Capitalism, Fossil Fuels, and Climate Change


Climate change is not simply an environmental problem for which there is a technological solution. The roots of climate change are inextricably linked to the international political economy of the fossil fuel industry and the current global economic system. This course examines the interactions between capitalism, fossil fuel extraction and use, and climate change. Students will learn about the political economy of fossil fuels and how the enmeshment of capitalism and fossil fuel use has led to the current climate crisis. Particular focus will be given to cases of wealthy, liberal democracies with major fossil fuel industries, namely: Australia, Canada, Norway, and the United States. A central goal of this course is to engage and empower students to critically understand why existing climate policies remain largely inadequate and what ideas, interests and institutional arrangements must change if the worst of climate change is to be avoided.
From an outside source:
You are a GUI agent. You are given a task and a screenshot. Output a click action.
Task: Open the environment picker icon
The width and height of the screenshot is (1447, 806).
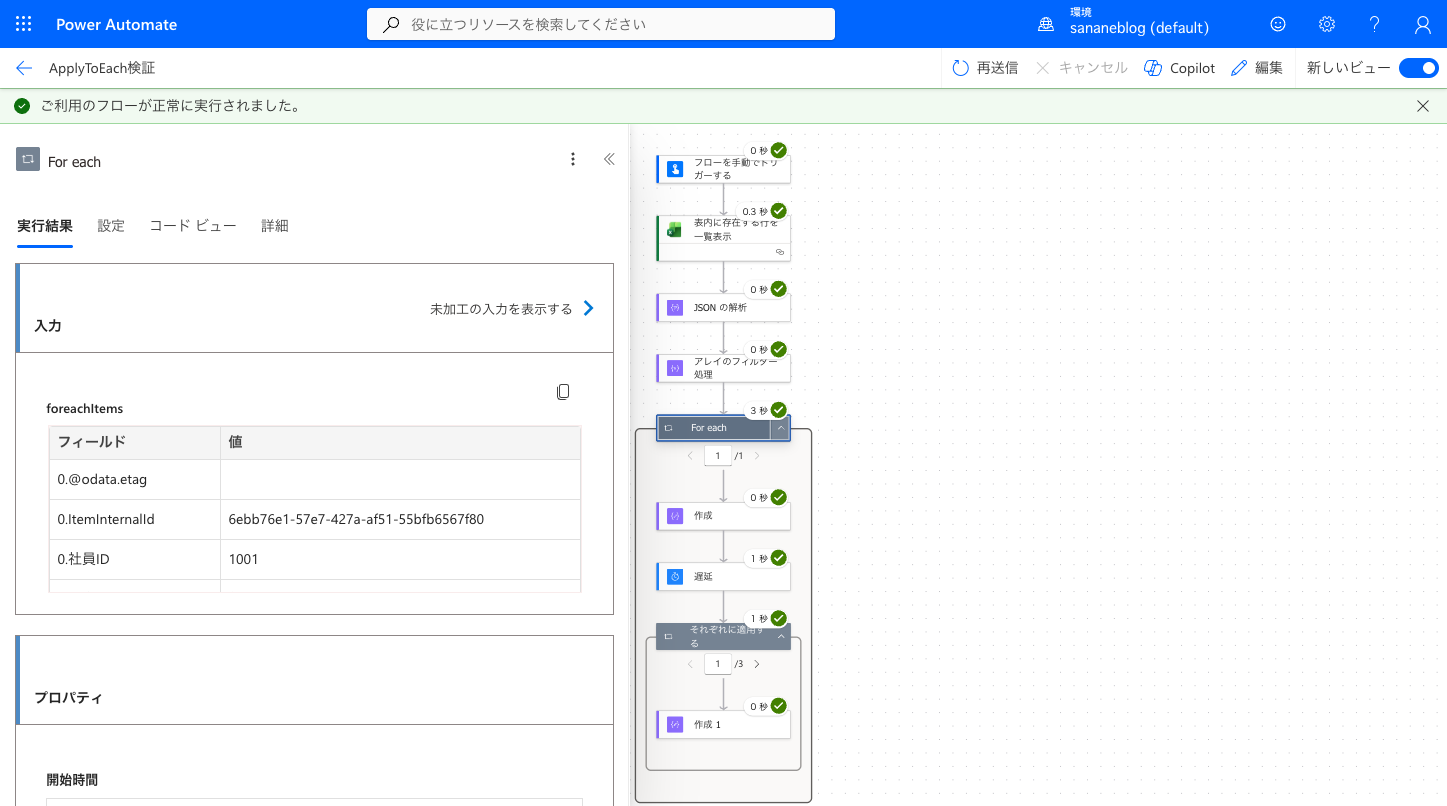(x=1046, y=24)
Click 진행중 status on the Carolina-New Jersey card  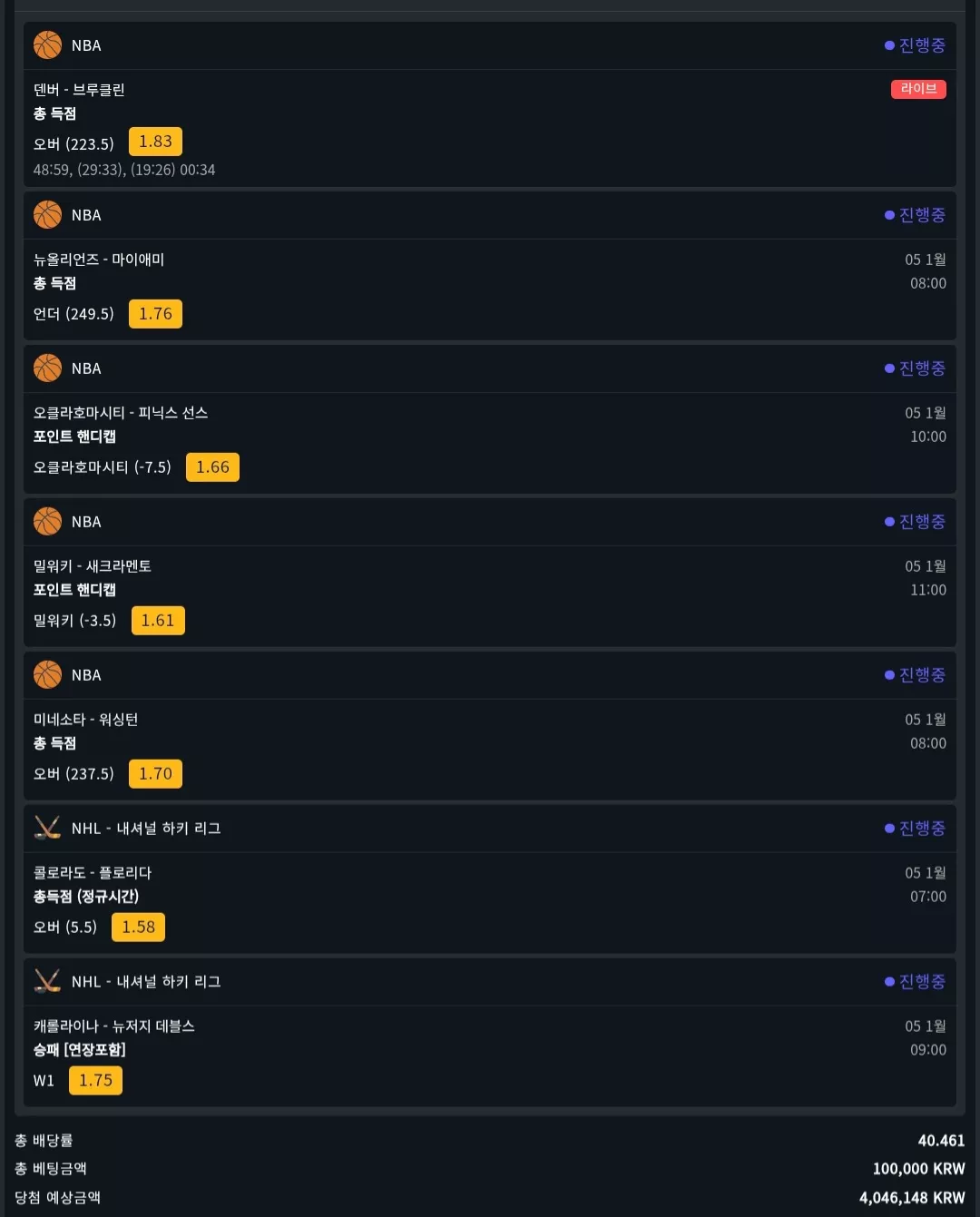point(916,982)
Klein, Naomi. This Changes Everything: Capitalism v. the Climate; New York: Simon and Schuster, 2014.
Malm, Andreas. Fossil Capital: The rise of steam power and the roots of global warming; London: Verso, 2016.
Mitchell, Timothy. Carbon Democracy: Political power in the age of oil; London: Verso, 2014.

Format and Requirements

Research Proposal (10%); Critical Reflection (15%); Midterm Test (15%); Research Essay (30%); Final Exam (30%)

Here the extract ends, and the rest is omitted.